◆ TASK MATERIAL ◆
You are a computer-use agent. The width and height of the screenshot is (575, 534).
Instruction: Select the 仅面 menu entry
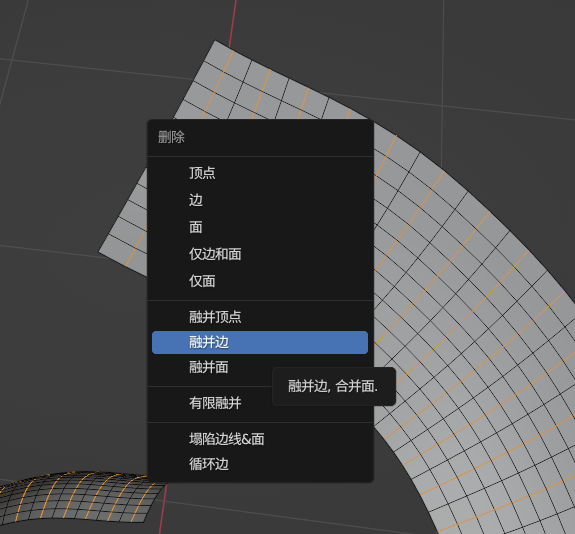coord(260,281)
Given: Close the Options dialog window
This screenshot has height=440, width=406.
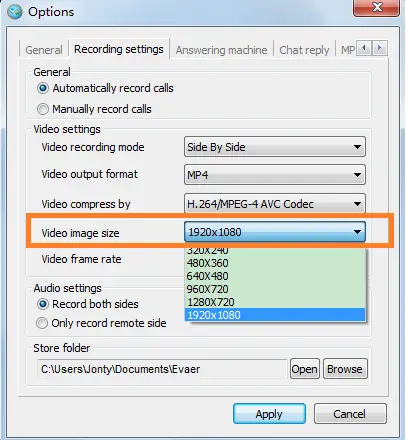Looking at the screenshot, I should tap(376, 7).
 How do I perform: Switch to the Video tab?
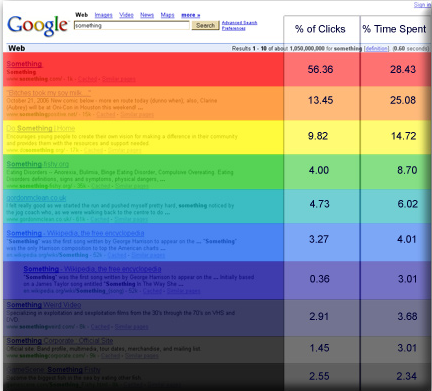[x=126, y=15]
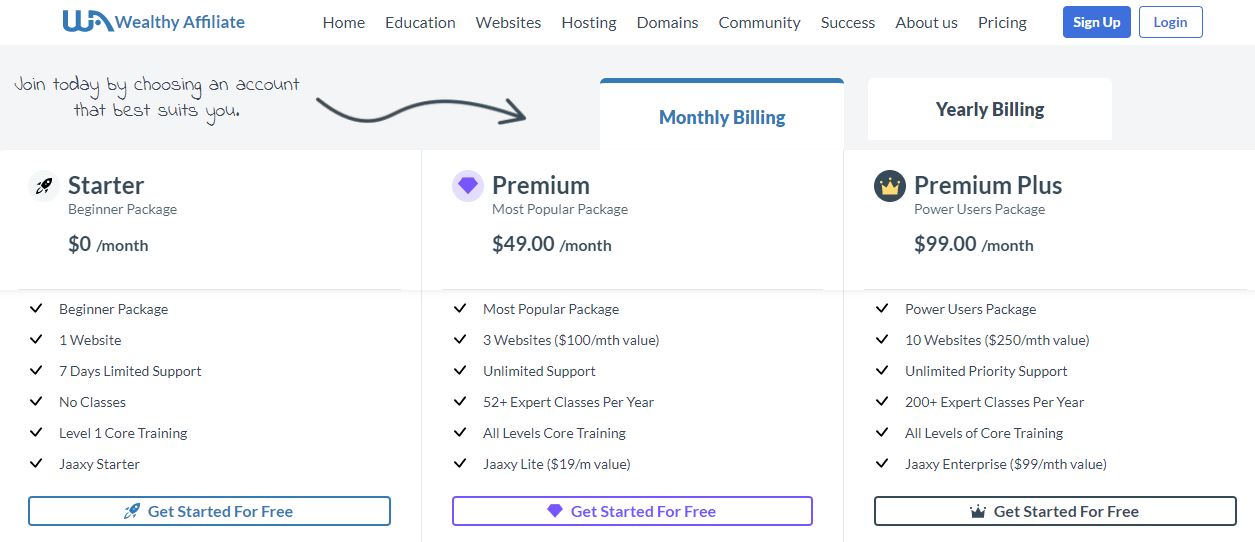Screen dimensions: 1255x542
Task: Open the Education menu item
Action: click(420, 22)
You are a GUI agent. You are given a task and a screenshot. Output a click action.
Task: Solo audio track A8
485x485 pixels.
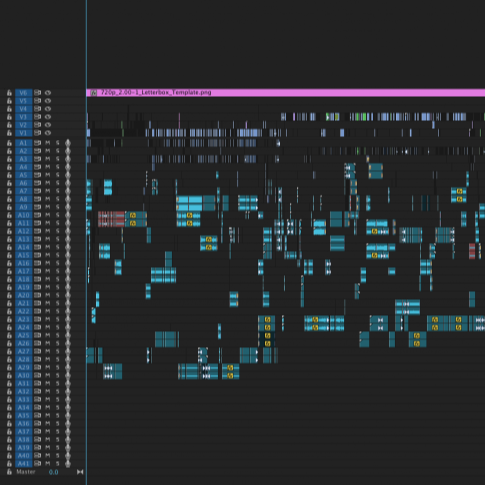pyautogui.click(x=58, y=199)
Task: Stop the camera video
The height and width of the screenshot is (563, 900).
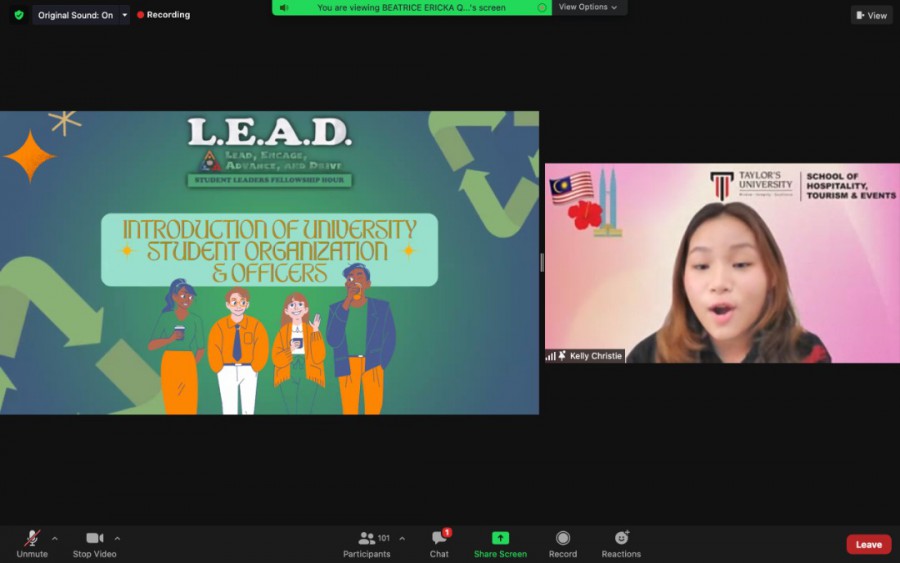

◆ WORK ITEM ◆
Report each line of the listing above that uses the word "agent".

◆ EXERCISE SOLUTION ◆
You are a computer-use agent. The width and height of the screenshot is (575, 534).
You are a GUI agent. You are given a task and a screenshot. Output a click action.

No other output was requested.